"Saturday Night Live" Started Last Night With One Of The Worst Cold Openings In The Show's History
I used to hate watch "Saturday Night Live" pretty consistently. I still tune in every so often. The last few weeks have featured a host that I genuinely like. Emma Stone always does a good job, and I legitimately think Adam Driver is one of the better "Saturday Night Live" hosts in recent memory. I watched last night's cold open and immediately turned it off. Comedy is hard. The fact that "Saturday Night Live" has sustained itself as long as it is a testament to Lorne Michael's ability to adapt, but "Saturday Night Live" is one of the worst shows on television. The sketch comedy shows at Barstool are objectively funnier, more timely, and better written than anything SNL has done over the last several years.
As far as the sketch is concerned, there is a 40-second stretch at the beginning of the sketch in which there are jokes made, yet not a single person in the audience is laughing. People go to these shows looking to laugh if you can't get a live studio audience to applaud, you know you're fucking up. Please give me a nice 3-4 minute sketch and move on. I think one of the best things "Saturday Night Live" could do is make their show an hour instead of an hour and a half because they would cut out so much fat. 
This is a pet peeve that I've had with comedy over the last several years, but Donald Trump isn't president anymore. He hasn't been for almost three years. You don't have to keep mentioning him to get a cheap laugh in every comedy sketch or movie. Comedy. Congress. Trump reference. Tehehehehe. Congrats, you filled your quota.
I'll say this is a compliment: Kenan Thompson does everything he can to try to save the sketch. One of the issues I have with "Saturday Night Live" right now is I just don't think the cast is very good at all. Kenan remains one of the few who continually puts his best foot forward. The joke where he says, "Our campus is the Internet," is the closest I came to smiling this entire sketch. He has a way of elevating unfunny material. See, I can be complementary when I want to be.
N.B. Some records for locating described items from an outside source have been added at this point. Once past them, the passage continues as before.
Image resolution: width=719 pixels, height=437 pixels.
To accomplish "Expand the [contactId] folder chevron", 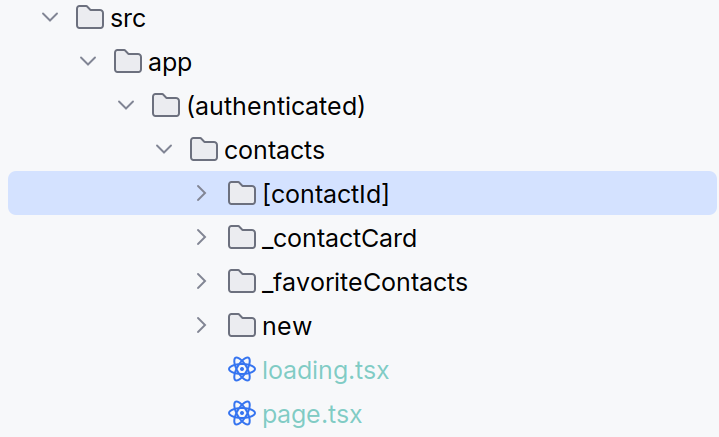I will pyautogui.click(x=201, y=193).
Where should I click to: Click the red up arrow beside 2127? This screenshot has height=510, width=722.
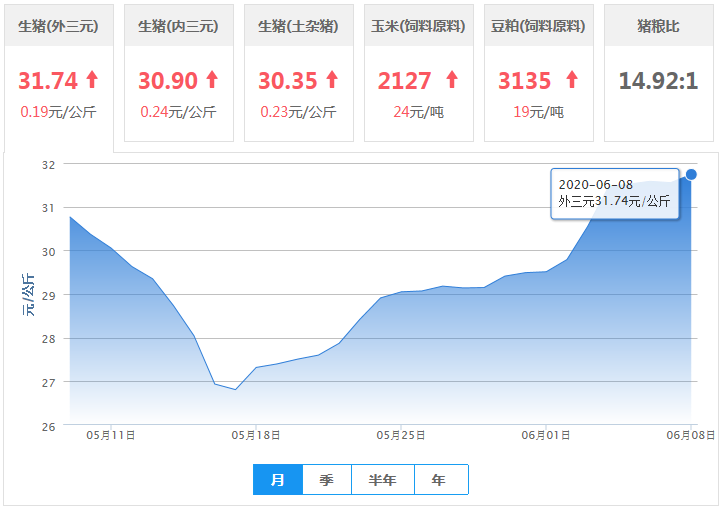tap(451, 80)
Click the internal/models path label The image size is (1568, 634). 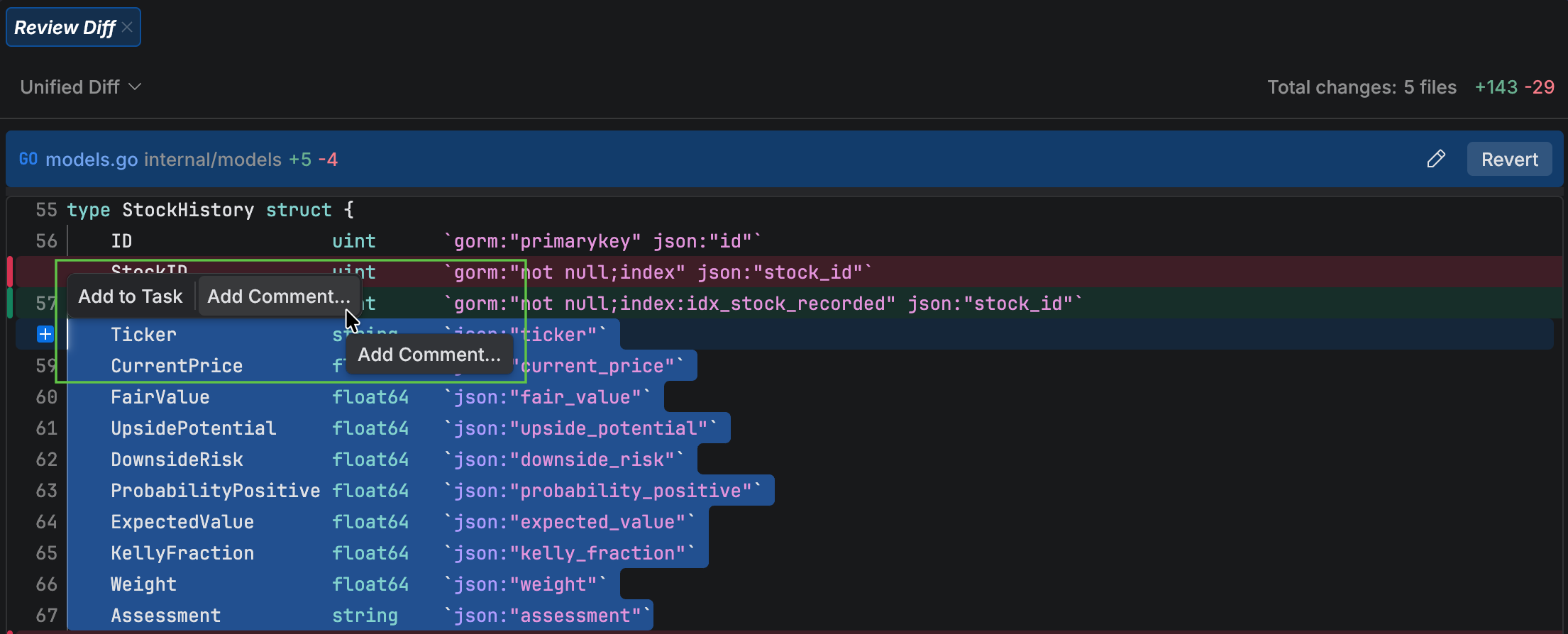pyautogui.click(x=213, y=160)
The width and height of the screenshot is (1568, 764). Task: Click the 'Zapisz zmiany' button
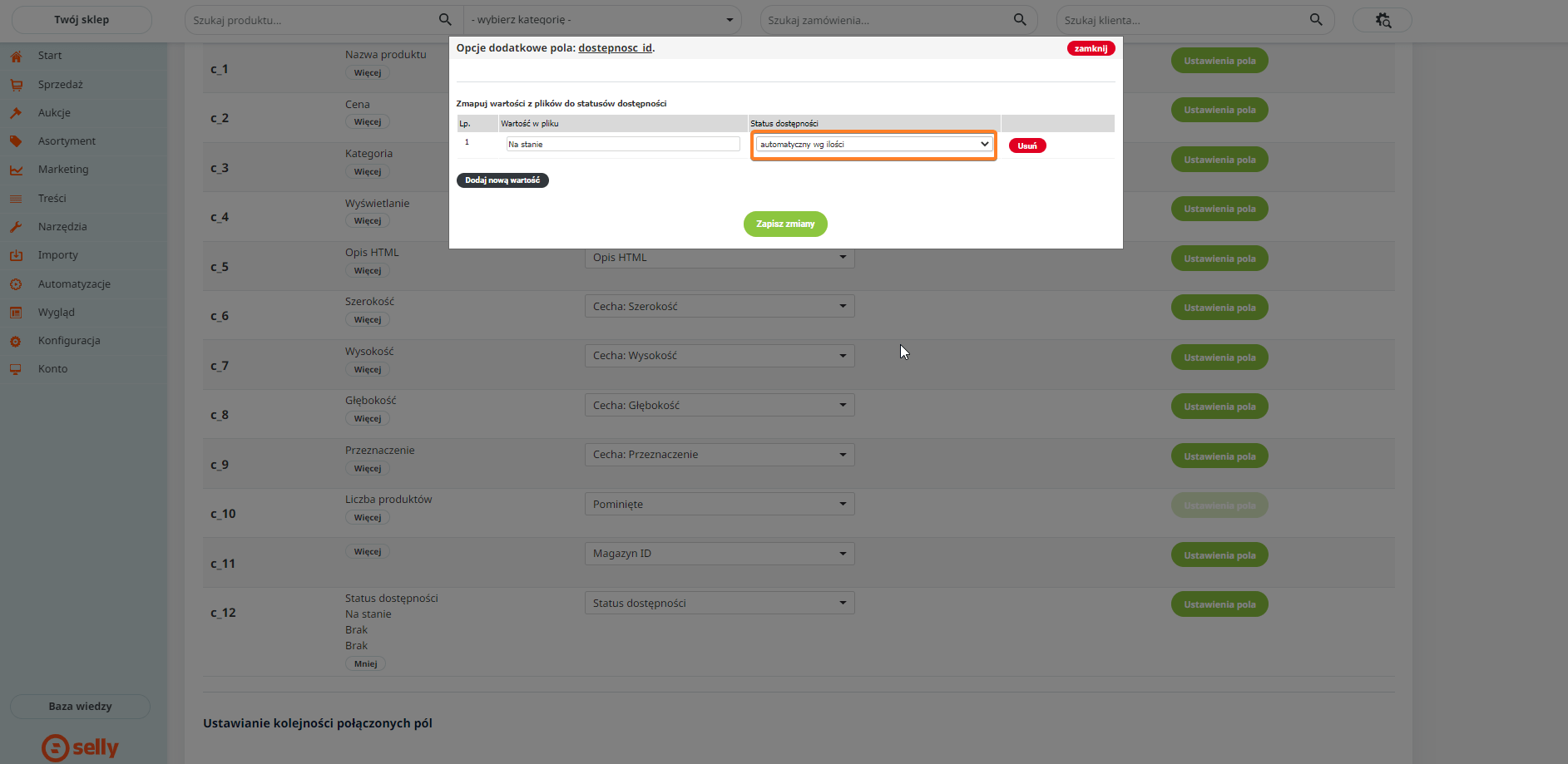pyautogui.click(x=784, y=224)
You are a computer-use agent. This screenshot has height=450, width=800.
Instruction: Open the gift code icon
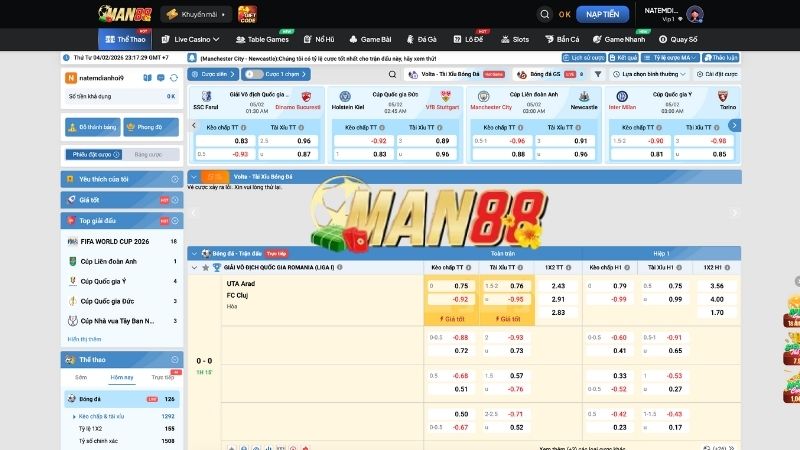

There are so many great sketch comedy shows that we've gotten over the last several decades that "Saturday Night Live" has evolved into the comedy equivalent of a mom at a teenager's birthday party who gets drunk and tries to use all the hip lingo to keep up with her son's friends. You're just out of touch. It's true that "Saturday Night Live" has gone through many ups and downs in its nearly 50-year existence, but this is the longest it's gone without being funny. Not only is it not funny, it's not relevant. When was the last time you ran into somebody who said "Hey, did you watch SNL last night? "With cold openings like this, it's amazing to me that they have any audience. They pretty much have tenure as a TV show at this point.